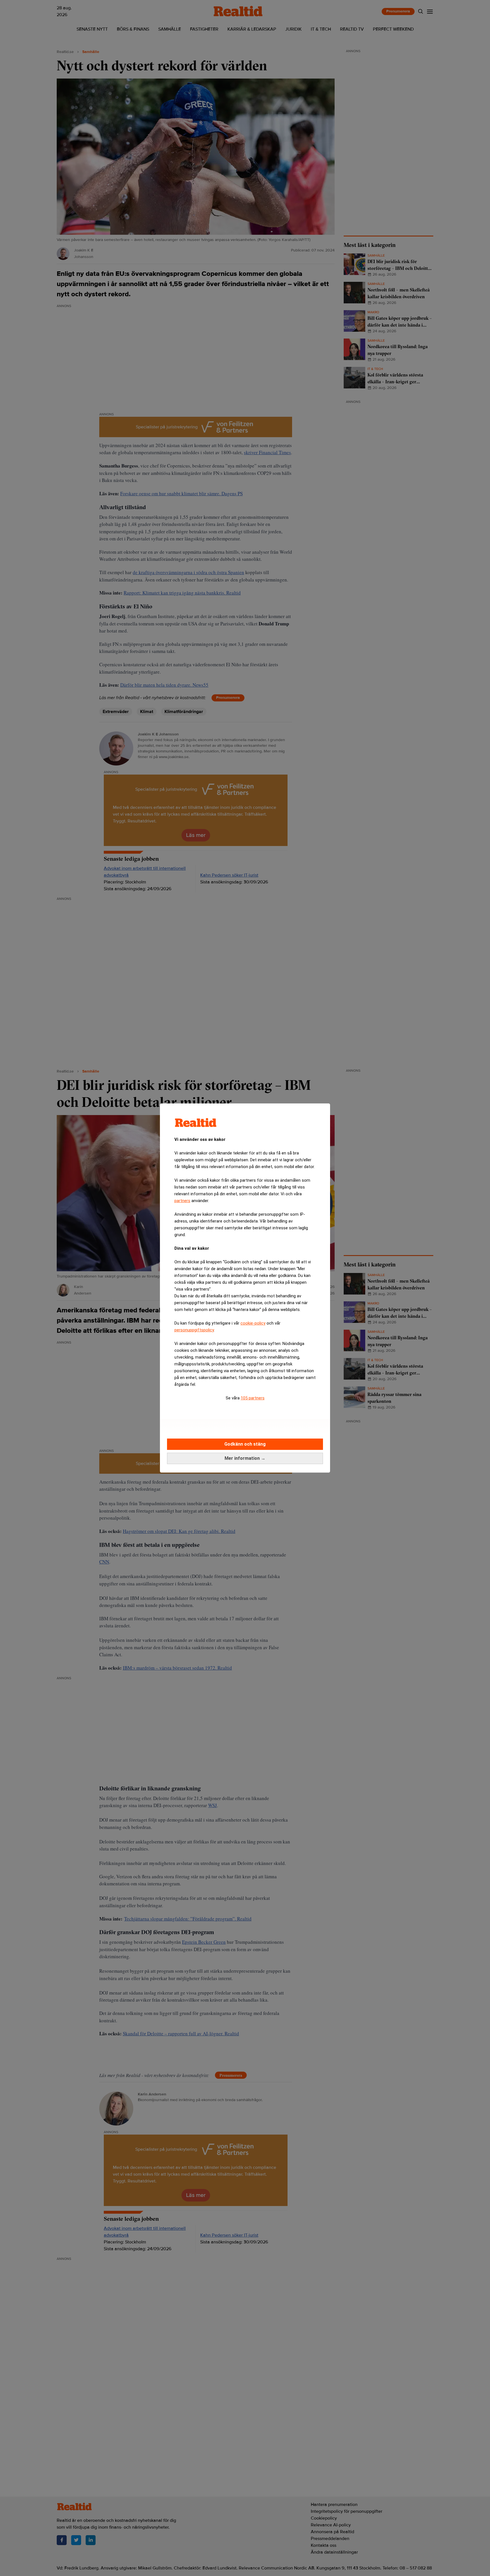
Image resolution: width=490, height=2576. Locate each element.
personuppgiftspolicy (194, 1330)
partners (182, 1200)
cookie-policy (252, 1323)
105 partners (253, 1398)
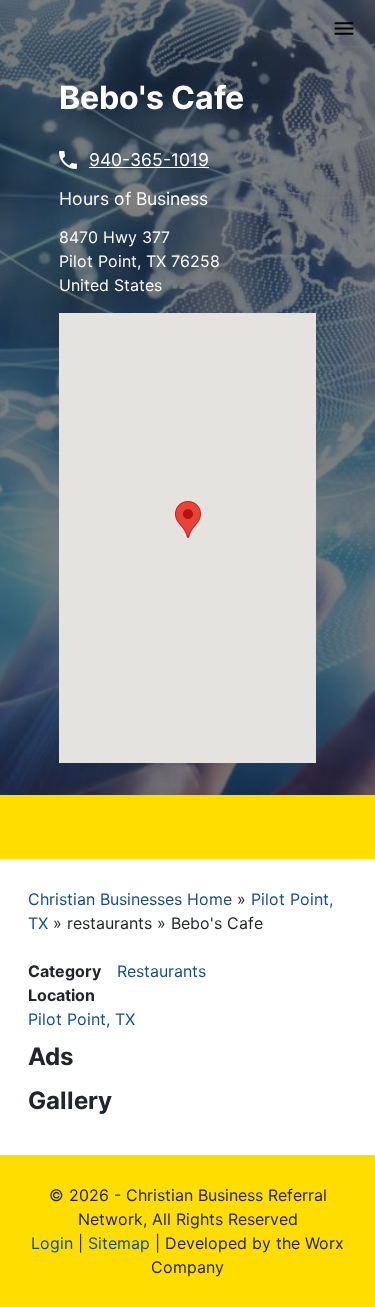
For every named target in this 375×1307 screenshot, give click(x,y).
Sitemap (119, 1243)
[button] (188, 519)
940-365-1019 (149, 159)
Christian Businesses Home (130, 899)
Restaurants (161, 971)
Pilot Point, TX (81, 1019)
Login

» Activity
Would you please print out all the records above exactly, minus any pictures?

» Written answer
Image resolution: width=490, height=2576. Locate each element.
personuppgiftspolicy (194, 1330)
partners (182, 1200)
cookie-policy (252, 1323)
105 partners (253, 1398)
For every named target in this 375×1307 screenshot, give click(x,y).
Sitemap (119, 1243)
[button] (188, 519)
940-365-1019 (149, 159)
Christian Businesses Home (130, 899)
Restaurants (161, 971)
Pilot Point, TX (81, 1019)
Login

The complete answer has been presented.